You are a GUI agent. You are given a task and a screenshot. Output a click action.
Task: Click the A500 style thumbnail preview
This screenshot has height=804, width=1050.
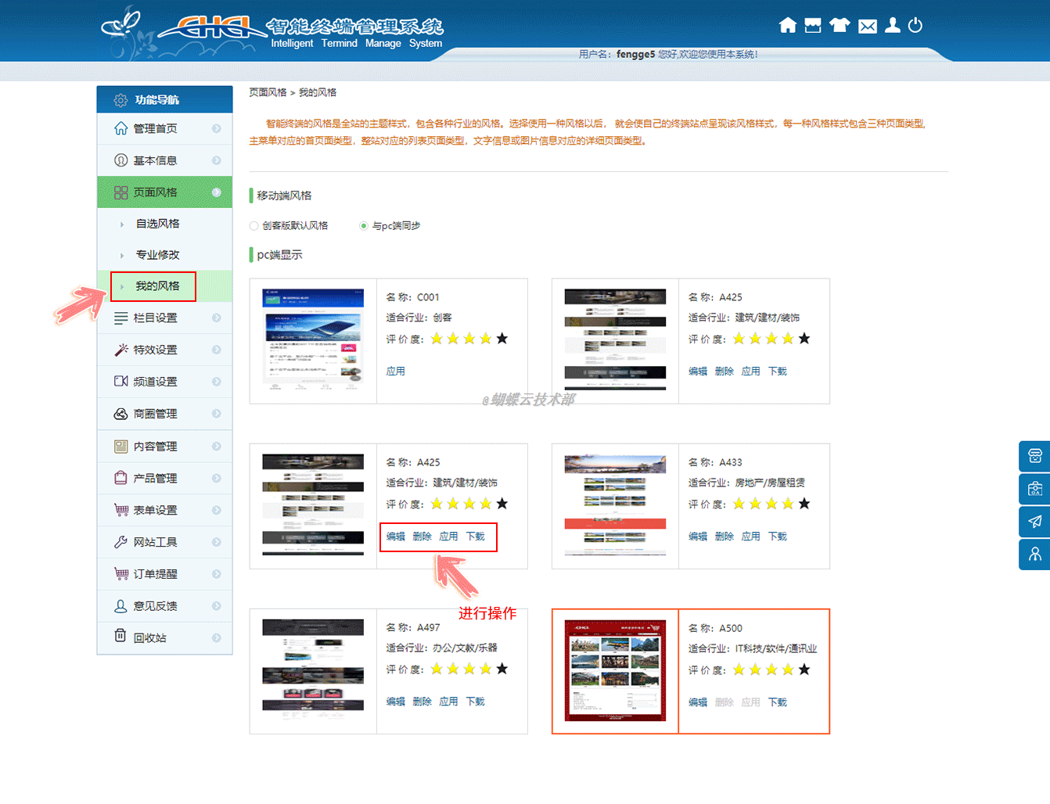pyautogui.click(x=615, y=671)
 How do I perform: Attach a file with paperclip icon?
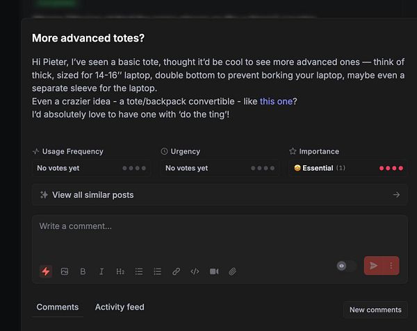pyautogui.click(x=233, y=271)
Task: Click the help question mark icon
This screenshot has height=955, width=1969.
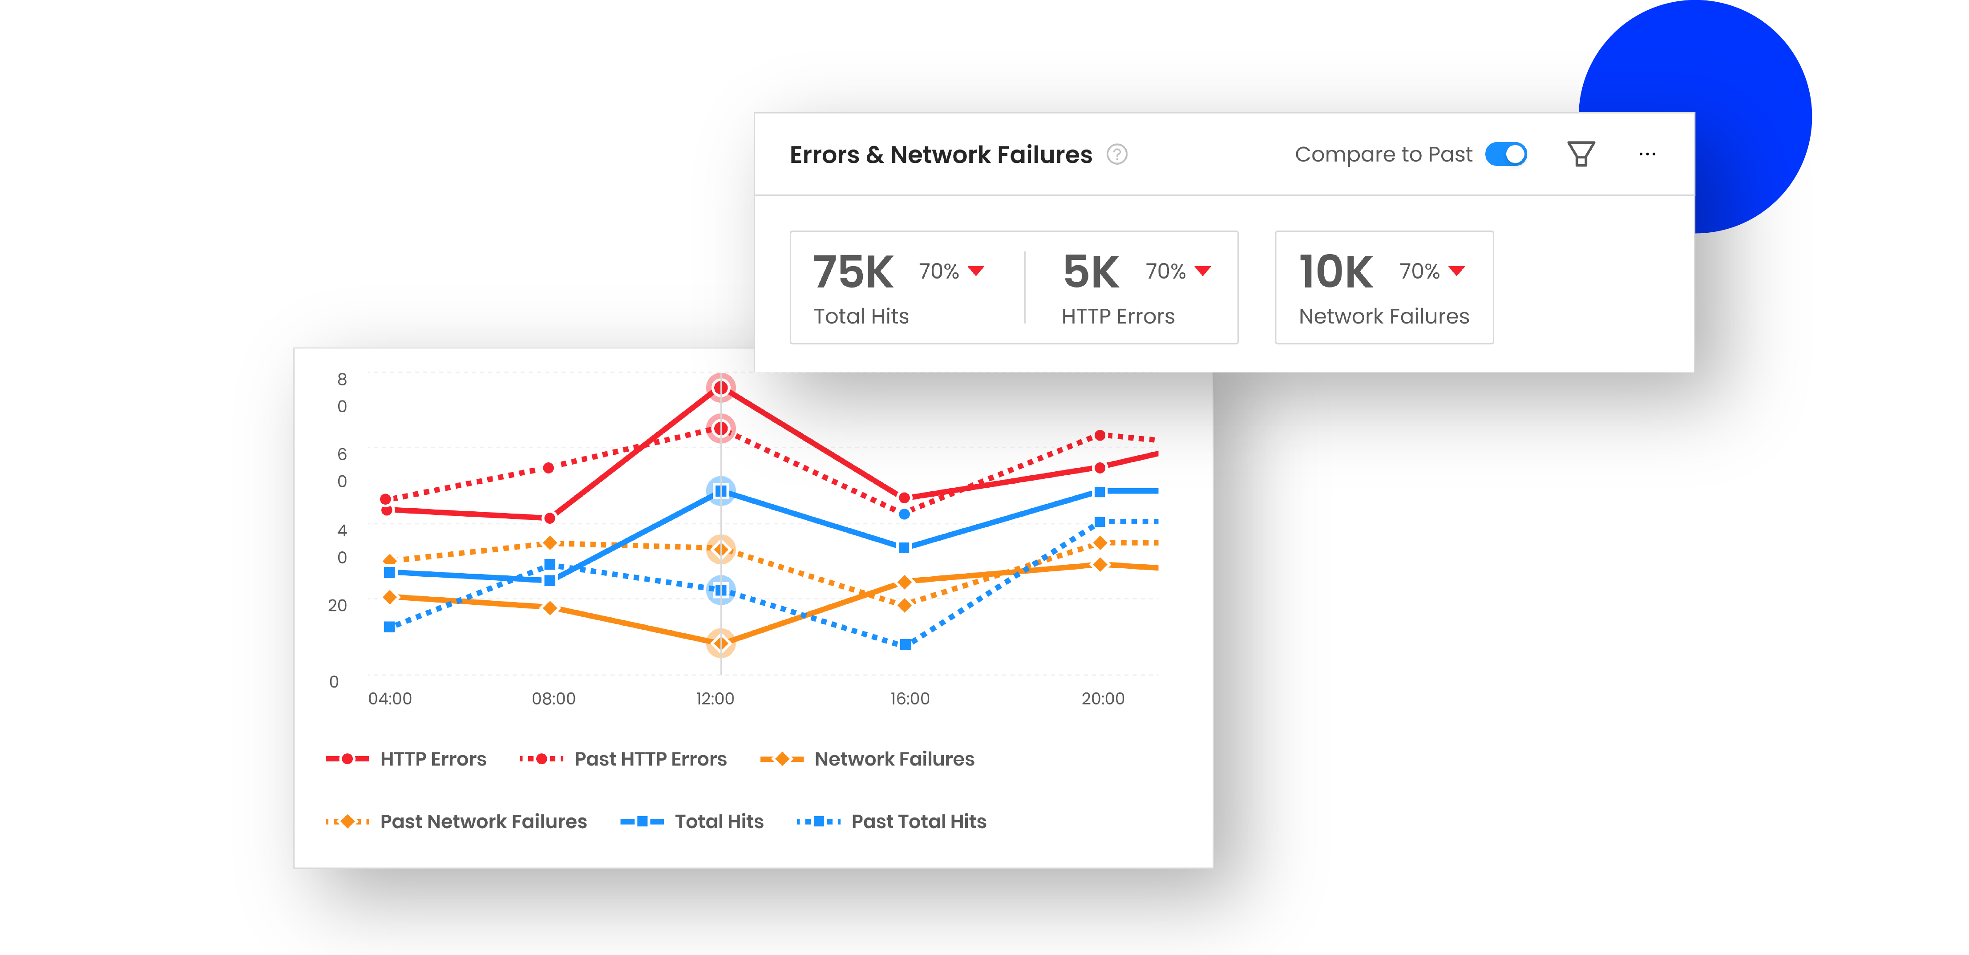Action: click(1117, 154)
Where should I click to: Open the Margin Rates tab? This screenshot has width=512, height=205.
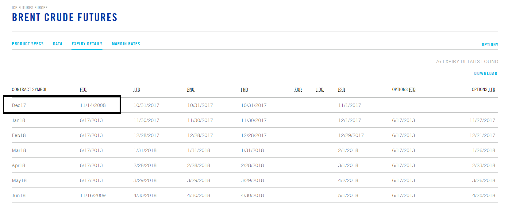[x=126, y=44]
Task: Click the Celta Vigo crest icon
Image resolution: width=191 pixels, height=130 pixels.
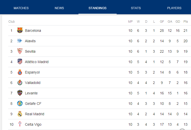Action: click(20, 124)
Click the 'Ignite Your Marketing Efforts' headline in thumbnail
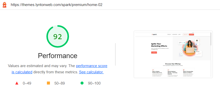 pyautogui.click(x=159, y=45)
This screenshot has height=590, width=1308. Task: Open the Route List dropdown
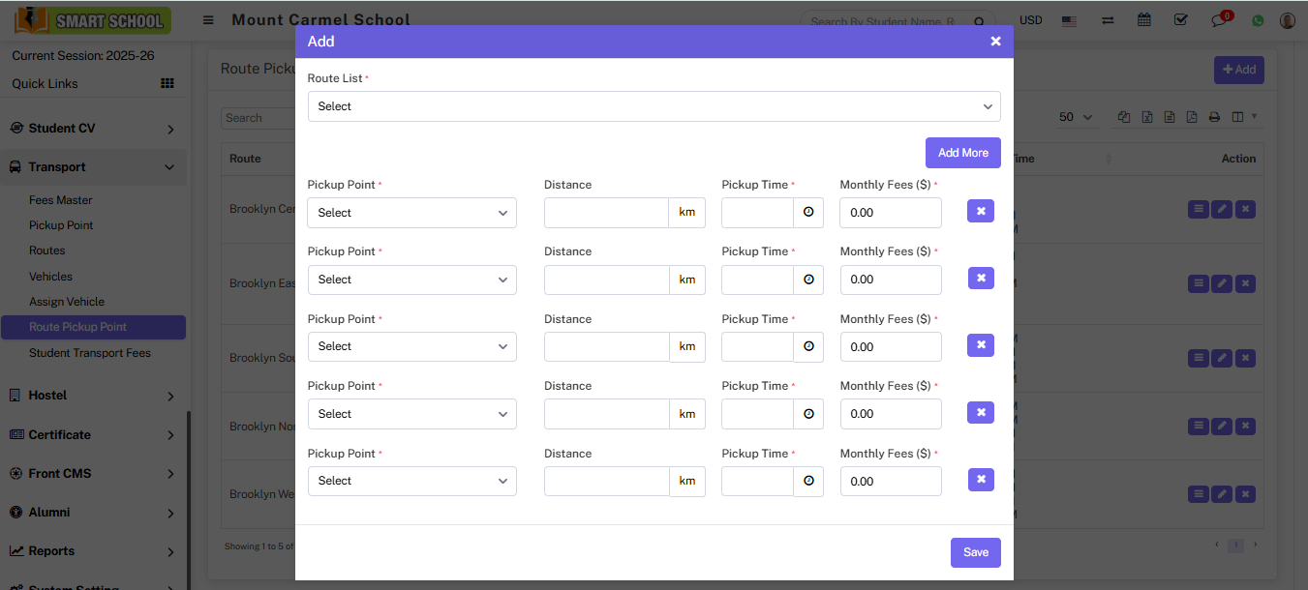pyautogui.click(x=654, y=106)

OBJECTIVE: Write out all of the data above word for word, line by line, leaving out the pictures.

TASK SOLUTION:
You are a GUI agent. You are given a task and a screenshot. Output a click action.
Task: Click the A500 style thumbnail preview
This screenshot has height=804, width=1050.
pyautogui.click(x=615, y=671)
 How do I perform: Attach a file with paperclip icon?
pyautogui.click(x=233, y=271)
Task: Click the help question mark icon
This screenshot has height=955, width=1969.
Action: click(1117, 154)
Where should I click to: Open the Margin Rates tab? This screenshot has width=512, height=205.
[x=126, y=44]
Task: Click the Celta Vigo crest icon
Image resolution: width=191 pixels, height=130 pixels.
Action: click(20, 124)
Click the 'Ignite Your Marketing Efforts' headline in thumbnail
 pyautogui.click(x=159, y=45)
This screenshot has height=590, width=1308. Task: Open the Route List dropdown
pyautogui.click(x=654, y=106)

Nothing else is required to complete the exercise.